The limitations of the current analysis should be acknowledged. We used data from the SRS JADER database. SRSs are passive reporting systems subject to confounding variables and numerous biases, such as under-reporting, over-reporting, and confounders due to comorbidities. Given these inherent problems, SRSs should not be used for true risk assessments using the RR [37,38]. The JADER database does not include detailed information such as clinical background, cancer type, stage, and chemotherapy regimen. Therefore, future studies should take these factors into account. Dosage information is entered in the JADER database, and there have been reports evaluating the association between the dosage of diabetes drugs [39], herbal medicines [40], and AEs [39,40]. However, the dosage of anticancer drugs varies with the regimen, and its evaluation in JADER was difficult; it may be desirable to use a dataset with detailed patient background, such as electronic medical record records, to associate ICI dosage and AE occurrence.

We could not clarify the factors contributing to the similarity in the irAE profiles of ipilimumab and cemiplimab. Cemiplimab should be evaluated carefully because it is new in Japan, launched in March 2023, and irAE reports are yet to be accumulated. Careful attention should be paid to interpreting the results of the decision tree analysis for ICIs with fewer reports such as avelumab, cemiplimab, and tremelimumab. For these agents, the accumulation of future reports may be expected to increase the predictive accuracy.

The relevance of SOM results to clinical applications can only be determined using extensive knowledge. A meaningful number of units can be formed if a healthcare professional can interpret the decision tree results as valid. Therefore, the validity of SOM results must always be considered based on their intended use. Despite the limitations of the SRS dataset, we believe that the AE SOM is useful for providing a comprehensive two-dimensional visualization of the similarity of AEs for diverse and complex drugs, and the discriminant method combined with decision tree analysis in this study is suggested.

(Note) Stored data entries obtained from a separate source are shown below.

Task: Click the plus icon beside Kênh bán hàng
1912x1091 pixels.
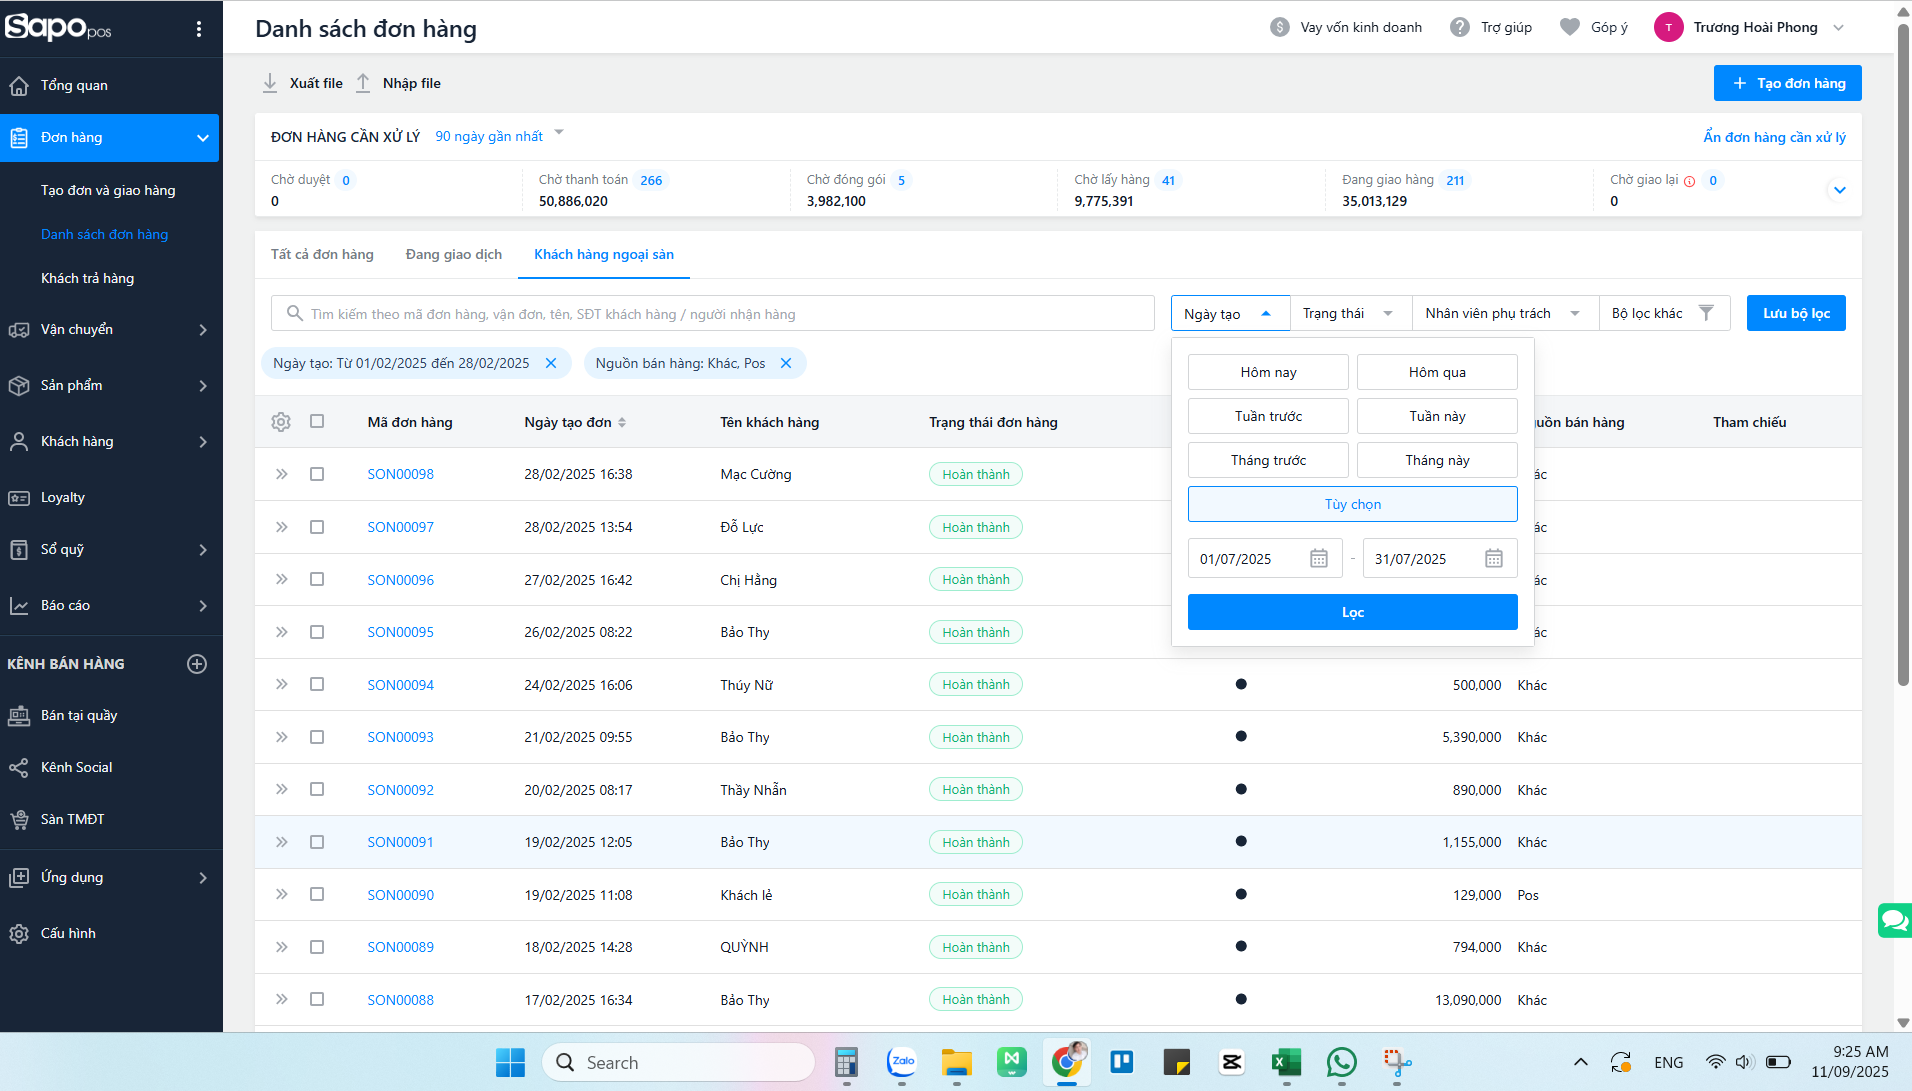Action: tap(197, 664)
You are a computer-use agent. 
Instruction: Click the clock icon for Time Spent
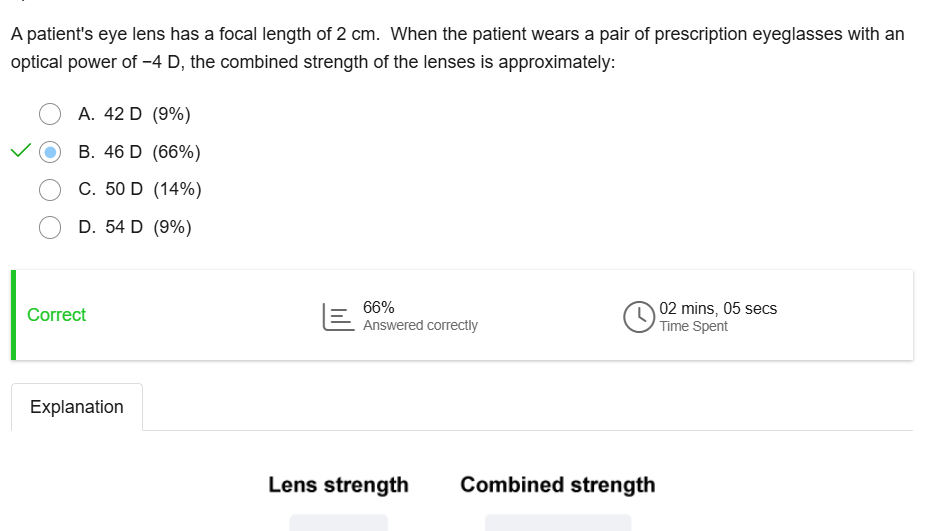coord(638,316)
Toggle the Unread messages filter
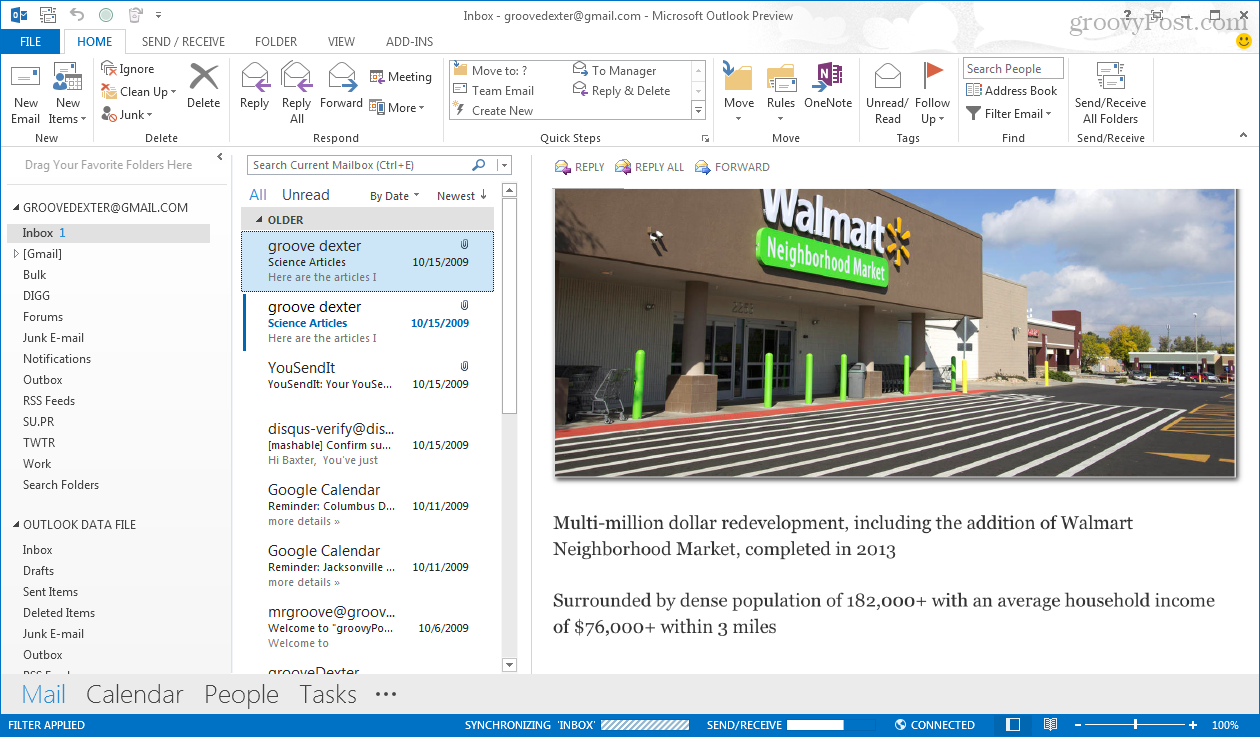1260x737 pixels. 305,195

We have already identified the reporting rate of irAEs by ICI, the reporting odds ratio, and the timing of onset of AEs for each drug using the JADER database dataset from April 2004 to June 2018 [26]. In addition, the age and concomitant medications that affect irAE have been investigated by association analysis [26]. Although the present results are for the period from 2004 to 2023, the data set is nearly identical, making comparisons easy, and the present results may have complementary value when combined with previous studies. Meanwhile, the U.S. Food and Drug Administration (FDA) Adverse Event Reporting System (FAERS) is the largest SRS in the world, with approximately 20 times as many reports as those in JADER [41]; many ICI AE investigations are reported using FAERS [42,43]. The application of SOM to FAERS is very interesting and deserves further study.

The SRS, including clinician reports of potential drug-related AE concerns, is a useful tool for drug safety surveillance and an essential data source for a comprehensive understanding of irAEs because it is based on actual data from clinical practice. Although analysis using SRS data is useful for obtaining the complete picture of irAEs, it must be interpreted with an awareness of its inherent limitations. Meanwhile, obtaining a complete picture of irAEs in ICI clinical trials remains a major challenge. This study suggests that AEs of type 1 diabetes mellitus and hematological disorders are useful indicators for identifying irAEs in ICI and may be useful for early intervention. However, the usefulness of the hypotheses derived in this study for predicting and managing irAEs in clinical practice by combining SRS data with SOM and decision tree analysis should be verified by clinical trial data and prospective cohort studies.

Conclusions

Comprehensive analysis of the SRS database, combined with SOM and decision tree analysis, allowed us to systematically classify ICI for the first time based on the complex profile of irAEs in ICI treatment. The results of this study suggest the possibility of developing early prediction models for irAEs and contributing to the realization of personalized medicine. This study indicates the importance of utilizing real clinical data, such as JADER, in post-marketing drug safety surveillance.